= Peter Diggory =

Dr Peter Lionel Carr Diggory (6 January 1924 – 22 November 2009) was an English gynaecologist and one of the first to support calls for the legalisation of abortion in the United Kingdom. He was the central medical figure in the Abortion Law Reform Association in the 1960s and medical adviser to David Steel's Private Member's Bill that became the Abortion Act 1967.

==Biography==
Diggory was born in Titley, Herefordshire. Diagnosis with polio as a child interrupted Diggory's schooling, but he went on to attend Royal Grammar School Worcester. He studied mathematics at University College London, leading to work with C. P. Snow on the development of radar in the Second World War. After the war, he studied medicine at University College Hospital, where he met his future wife, Patricia (died 2002), with whom he had two children.

He became a consultant gynaecologist at Queen Charlotte's and Westminster hospitals, where he came to support legalising abortion. At Kingston hospital, where he was appointed a consultant in 1961, he was responsible the care of the 400 women admitted each year suffering from the complications arising from illegal abortions. In a study published in The Lancet, based on 1,000 histories, he was able to demonstrate the potential safety of abortion. David Steel's Private Member's Bill was introduced to Parliament in 1966 and Diggory was involved in the campaign supporting it.

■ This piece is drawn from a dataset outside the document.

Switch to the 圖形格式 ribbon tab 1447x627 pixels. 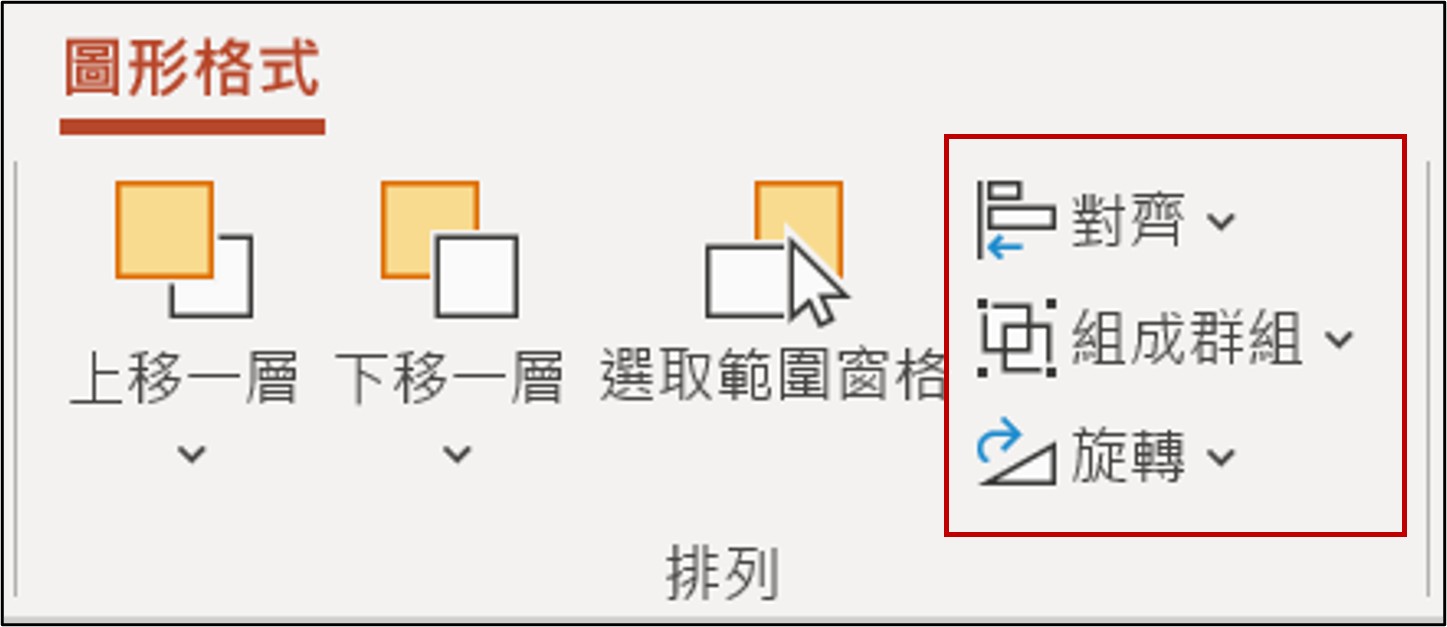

He later became a consultant at The Royal Marsden and Kingston hospitals, specialising in cancer surgery.

His books included Abortion (co-written with Malcolm Potts and John Peel, 1977) and the second edition of Textbook of Contraceptive Practice (co-written with Potts, 1983; long the key textbook in the field).

In his final years, he had vascular dementia and he would die of heart failure.